Govt firms owe $2,2bn

via Govt firms owe $2,2bn – DailyNews Live 20 May 2015

HARARE – Zimbabwe’s cash-strapped parastatals and town councils are currently saddled with unsecured debts amounting to $2,2 billion owed to various service providers, Finance ministry’s permanent secretary Willard Manungo revealed yesterday.

He said that the obtaining depressed macro-economic environment in the country had resulted in most State-owned companies and town councils failing to pay for services rendered including flouting tax obligations to the Zimbabwe Revenue Authority (Zimra).

“In terms of debt, parastatals and councils are lagging behind even in dues to Zimra. Of this debt, $2,2 billion is unguaranteed while another $2,3 billion is guaranteed, thus government can assume the guaranteed debt,” Manungo told a Public Accounts parliamentary portfolio committee.

Zimbabwe has over 78 parastatals that include the Cold Storage Company (CSC), Industrial Development Corporation (IDC), Zimbabwe Mining Development Corporation (ZMDC) and Grain Marketing Board (GMB) among others.

These entities used to contribute 40 percent of the country’s gross domestic product in the 1990s but are currently weighing down Treasury by constantly drawing money from government. Apart from the parastatals in arrears, Manungo noted that State-owned mobile network operator NetOne and Zesa Holdings (Zesa) were among those in a position to service their debts.

Service providers owed varying amounts include Internet service providers, water provision, and power supply utilities among others while it also emerged that local authorities were also in arrears to various ministries.

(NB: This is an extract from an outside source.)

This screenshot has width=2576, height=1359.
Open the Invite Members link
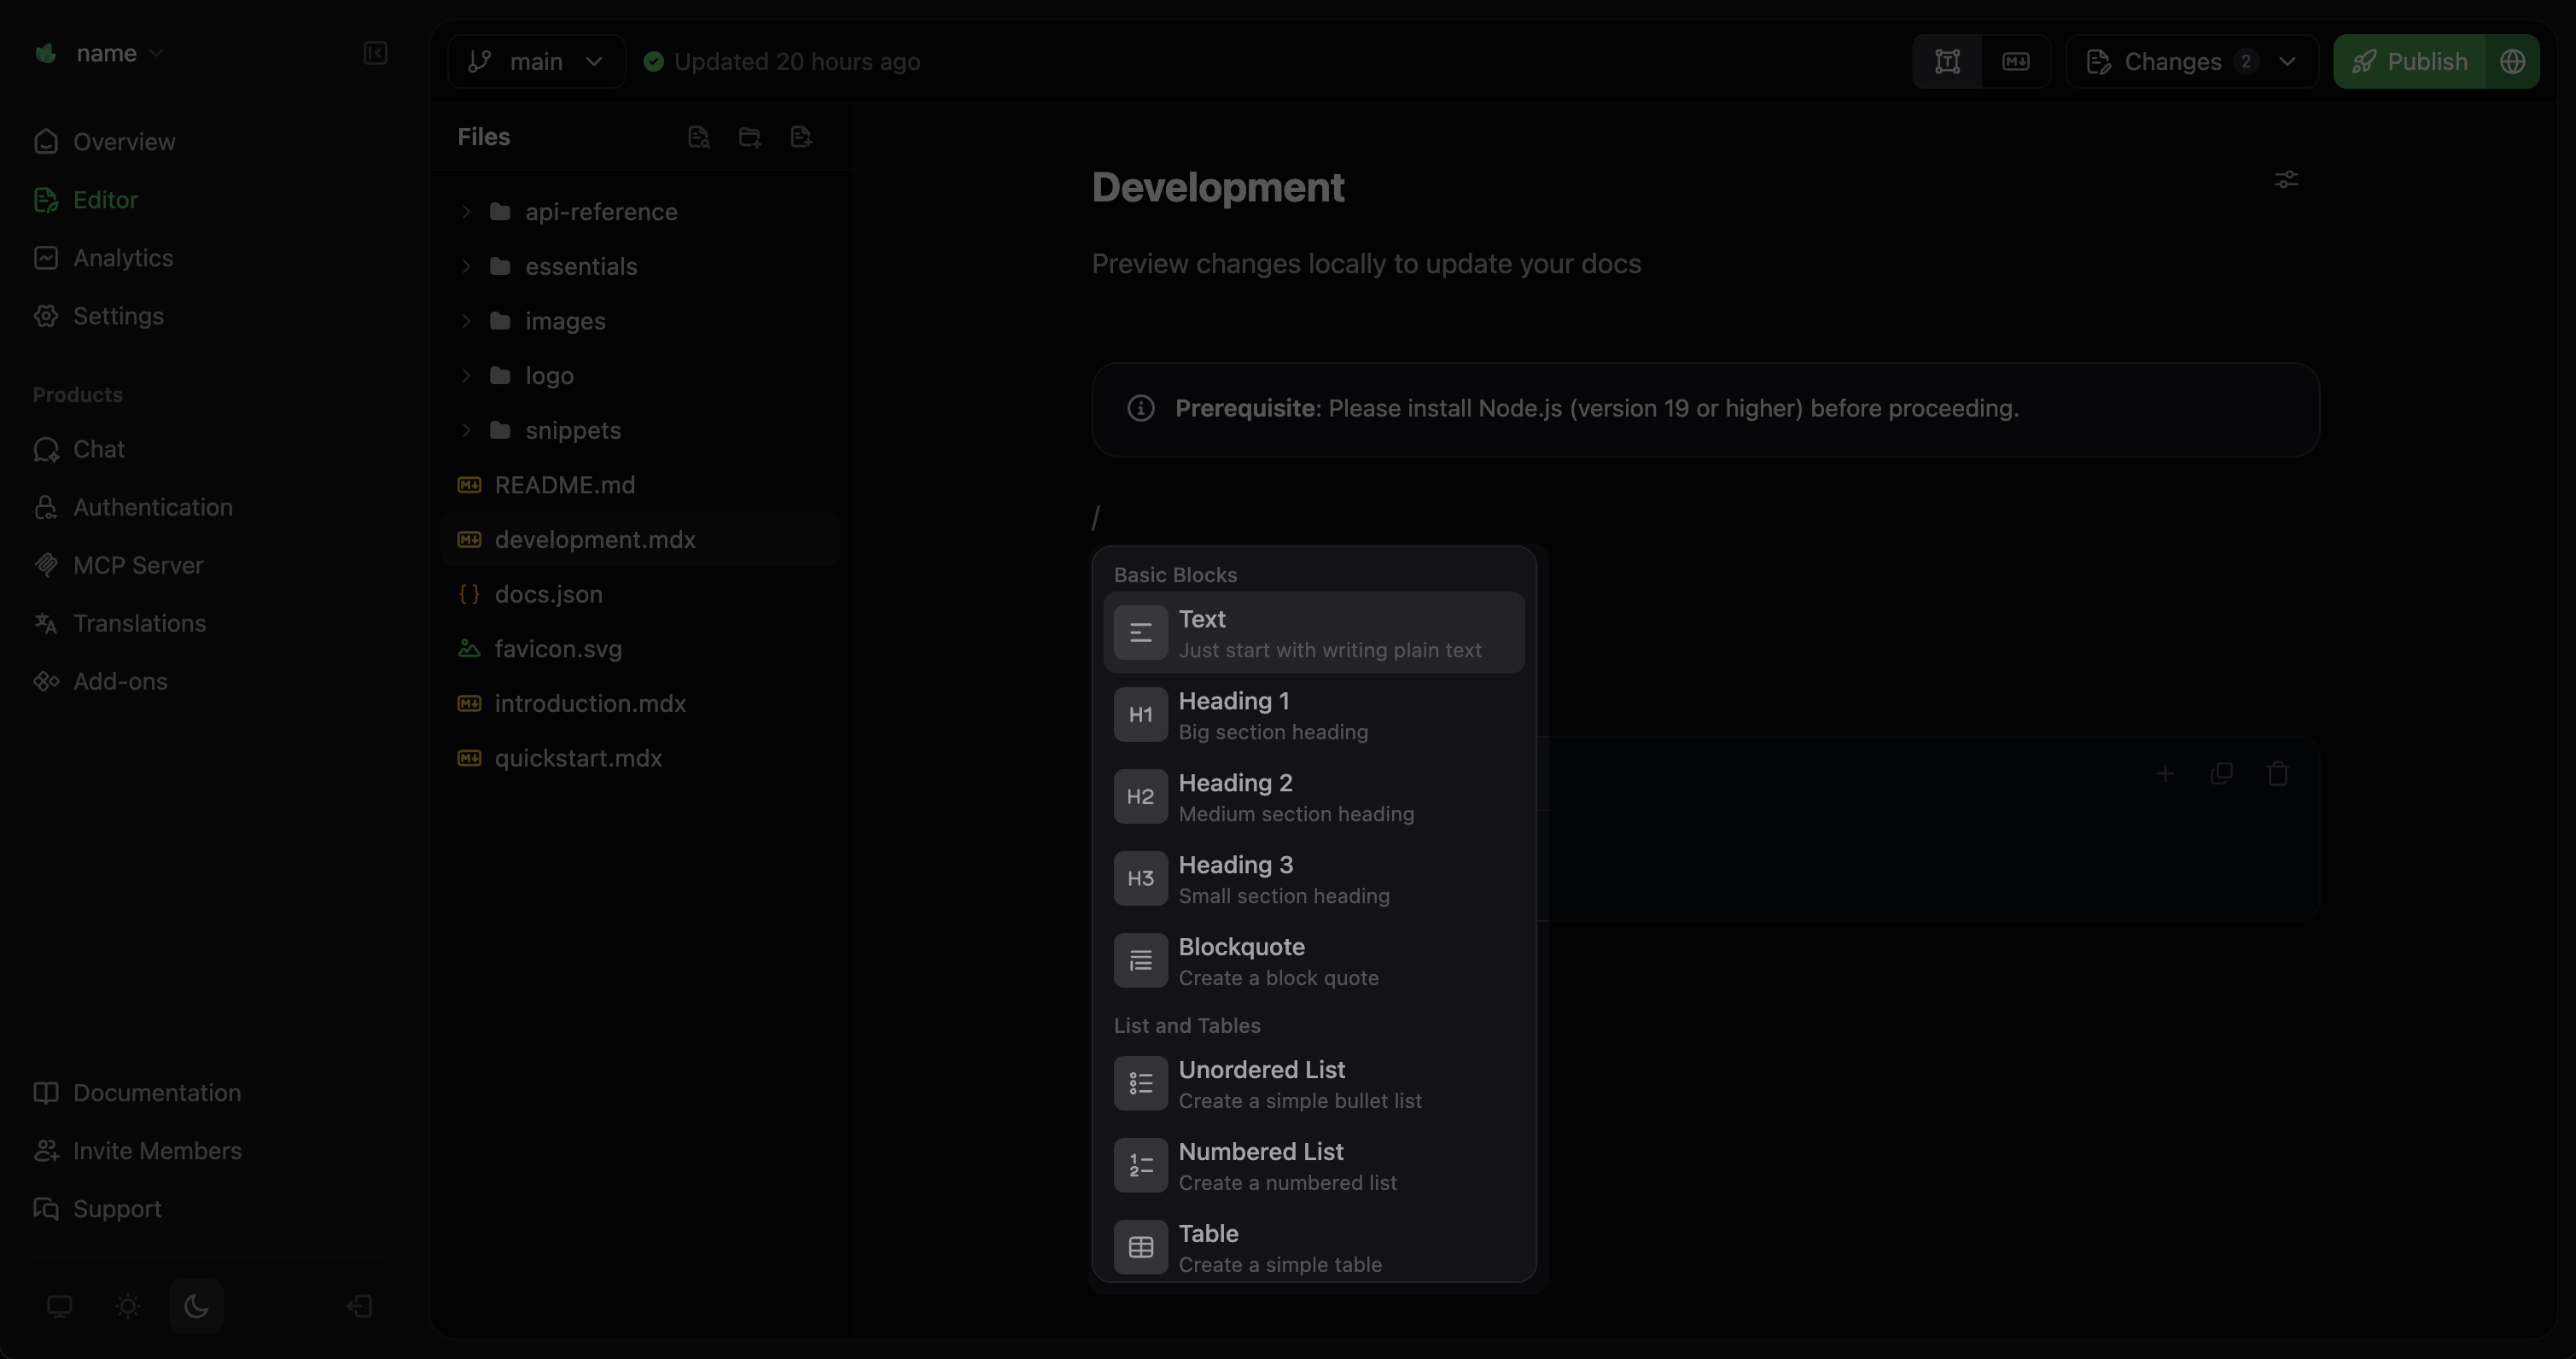(x=158, y=1151)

“The issue of the obligations of local authorities and even some parastatals is indicated. I recall a stance Cabinet had taken to relate obligations to either remuneration relating them to what is spent on service delivery, with a 30-70 ratio being agreed on for local authorities”.

“This was to ensure that the focus isn’t on remitting remuneration costs at the expense of service delivery, that is the stance Cabinet has taken to have parastatals more consistent with the reason they are in existence,” he said.

Manungo also added that government creditors, also Zimra debtors had revenue collections facilitated by government through the Finance ministry to ensure the servicing of the liabilities.

However, Manungo noted that Treasury was currently making payments to service providers on behalf of other ministries.

Last year Finance ministry paid about $187 million on behalf of other ministries.

“It would be ideal for the money to be disbursed to the various respective ministries so that they can pay their various dues,” Manungo said.

The Treasury secretary also said there were many anomalies in the current fiscal system that had been left by the erstwhile Finance minister Tendai Biti and his team.

From the committee, it emerged that the ministry was producing unreliable figures for the service of public debt, with the figure reflected on the statement of public debt and consolidation revenue fund for servicing of debt being pegged at $13,5 million and $49,2 million respectively for the year to December 2013.

According to the Auditor General Mildred Chiri’s report, the ministry of Finance does not have a public assets register with details of loans investments that were made to parastatals, private sector and various organisations in 2009.

In her report, Chiri also said the Finance ministry had made transfers from the unallocated reserves amounting to $251 million from a budget allocation of $96 million leading to an unauthorised excess transfer of $155 million.